'Ring of Fire' weather pattern could bring tropical floods to New York


The center of Tropical Storm Bill is seen making landfall on Matagorda Island, Texas in this GOES East NOAA satellite image taken at 13:15ET (17:15GMT) June 16, 2015.

Reuters Images

The center of Tropical Storm Bill is seen making landfall on Matagorda Island, Texas, in this GOES East NOAA satellite image.

Tropical storm Bill hit Texas on Tuesday, bringing more rain to an area that is still recovering from deadly floods on Memorial Day weekend.


As Texans prepare for the potential of more flooding, a "ring of fire" weather pattern is pushing the remnants of Bill farther north.

It's a fairly common pattern for the summer, and it will arc over Houston, St.

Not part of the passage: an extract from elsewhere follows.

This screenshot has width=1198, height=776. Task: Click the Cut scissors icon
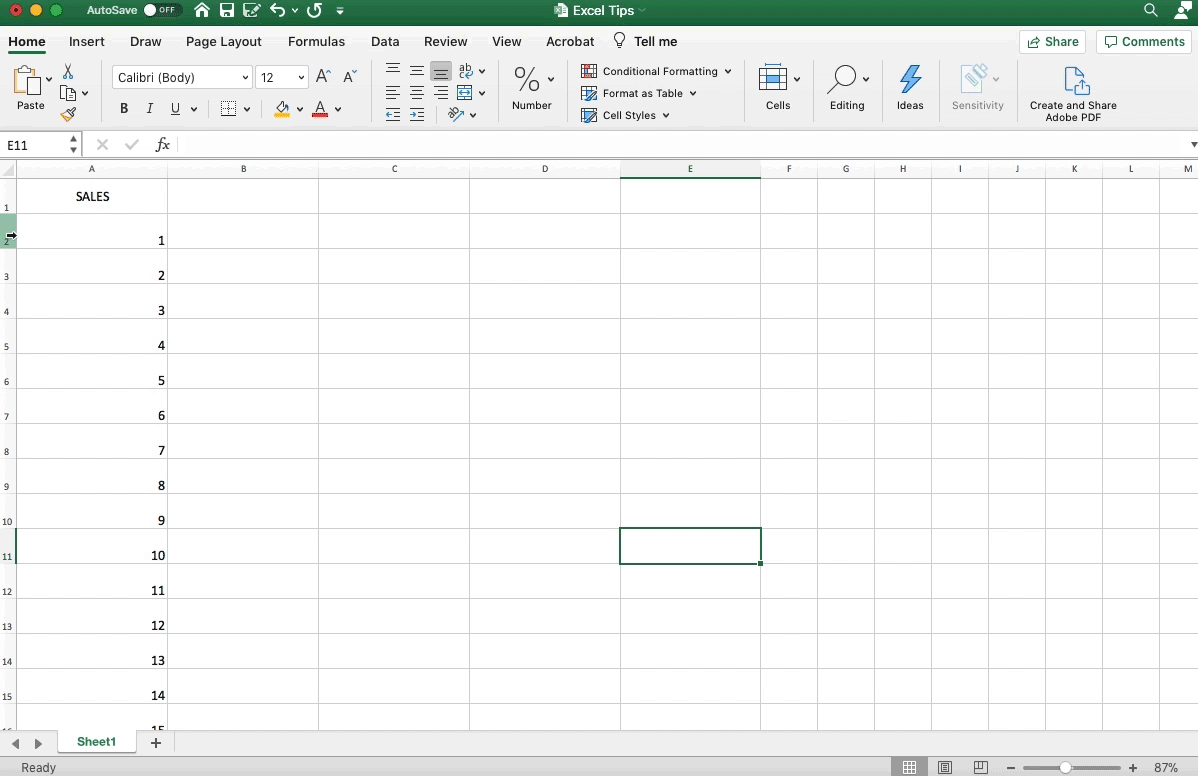[67, 72]

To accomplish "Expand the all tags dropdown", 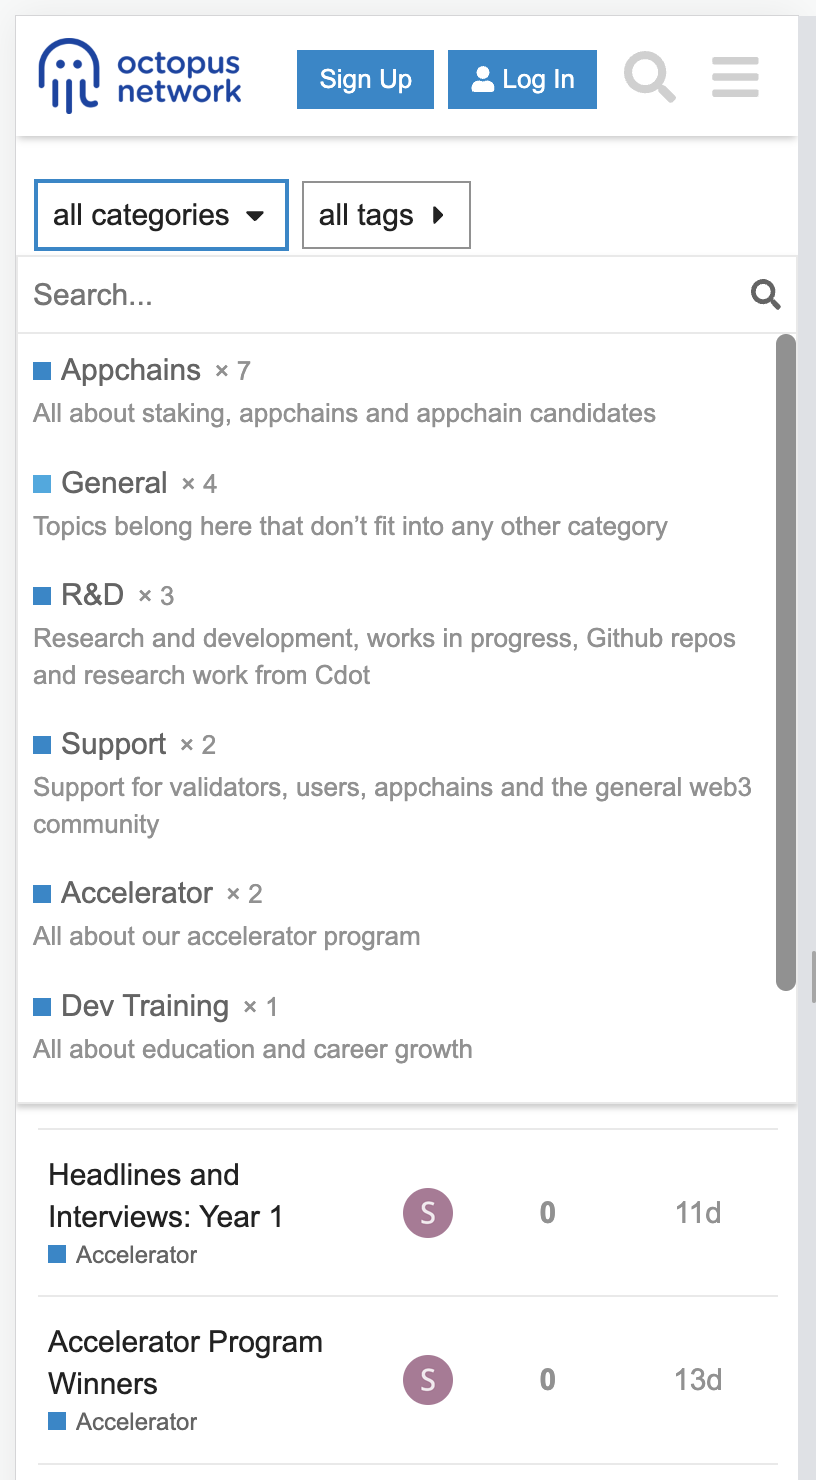I will pyautogui.click(x=386, y=215).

Louis, and New York City during the coming week, Slate reports.

But one thing about this storm makes it rather unusual: While tropical storms typically weaken as they hit land, Bill may actually intensify.

By drawing moisture from the soil via an unusual process called "brown ocean," some storms manage to keep their strength after landfall. Plus, because May was the wettest month in US history, Bill will have a lot of moisture to draw from.


High pressure over the Southeast will push the storm farther north, meaning heavy floods could spread all the way to New York by the weekend, Slate reports. And according to a recent announcement from the National Weather Service, 7 to 9 inches of rain - several months' worth - are expected over the next week.

So if you have plans to be out and about, bring an umbrella!

If only we could send all this water to California ...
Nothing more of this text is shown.